Stat 414 – Computer Problem 1

Due Friday, midnight, Oct. 20


This is mostly older material but need to figure out much more of the R stuff on your own. You may work together on this problem and submit one file with both names on it.

Suppose we have data on X = the number of supervised workers and Y = the number of supervisors for 27 industrial establishments.  Data are in supvis.txt.

(a) Fit a weighted regression using 1/num.workers2 as the weights.

(b) Examine the vcov(model1) output and confirm that the standard errors of the coefficients are the square roots of the diagonal values of the vcov matrix.

(c) Suppose I plan to hire 100 more workers, how many more supervisors should I hire?

(d) Produce an appropriate residual plot to decide whether this model adequately addresses the heterogeneity in the data.

The following code is what we used before to create prediction bands.

#order the x-variable

supvis2 = supvis[with(supvis, order(X)),]


model1 <- lm(Y ~ X, data = supvis)

pred1 <- predict(model1, newdata = data.frame(X = supvis2$X), interval = "prediction")

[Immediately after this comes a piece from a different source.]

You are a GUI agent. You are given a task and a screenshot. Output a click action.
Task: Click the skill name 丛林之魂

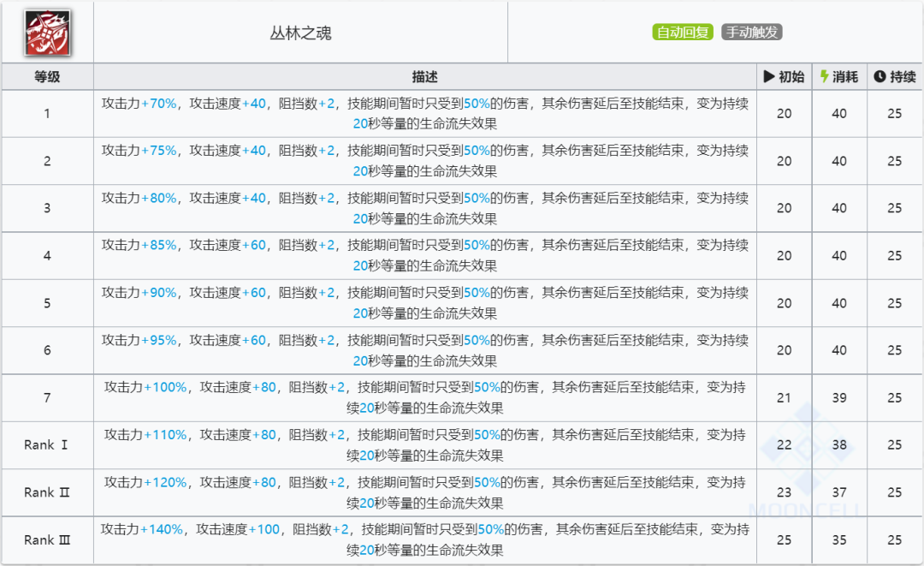click(300, 33)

alldata <- cbind(supvis2, pred1)


ggplot(alldata, aes(x = X, y = Y)) + #define x and y axis variables

  geom_point() + #add scatterplot points

  geom_line(aes(y = lwr), col = "coral2", linetype = "dashed") + #lwr pred interval

  geom_line(aes(y = upr), col = "coral2", linetype = "dashed") + #upr pred interval



(e) Create graphs of prediction bands for model 1 (above), model 2 using 1/X^2 as weights), and model 3 using a log-log transformation.


·       For model 2, make sure you specify the weights in the predict command as well.

·       For model 3, make sure the graph is on the same scale (X and Y) as the other models

Remember to include all relevant code!


(f) Based on the 3 plots which model(s) would you recommend and why.

(g) Apply the Huber-White adjustment (Heteroscedasticity-Consistent) to the standard errors for model 1:



vcovHC(model1, "HC1")

coeftest(model1, vcov = vcovHC(model1, type = "HC1")) 

How do the standard errors of the estimated coefficients change? Does the statistical significance of the variable change?

(h) Repeat (g) for model 2. Summarize what the comparison tells you.


Other HC variations

HC0: White’s original suggestion

HC1: corrects for the degrees of freedom

HC2: uses leverage-adjusted residuals

HC3: gives less weight to influential observations

HC4: controls how much the leverage values are weighted (2004)

Include your output and discuss any differences in the results.

Also note what vcovHC(model1, type="const") does.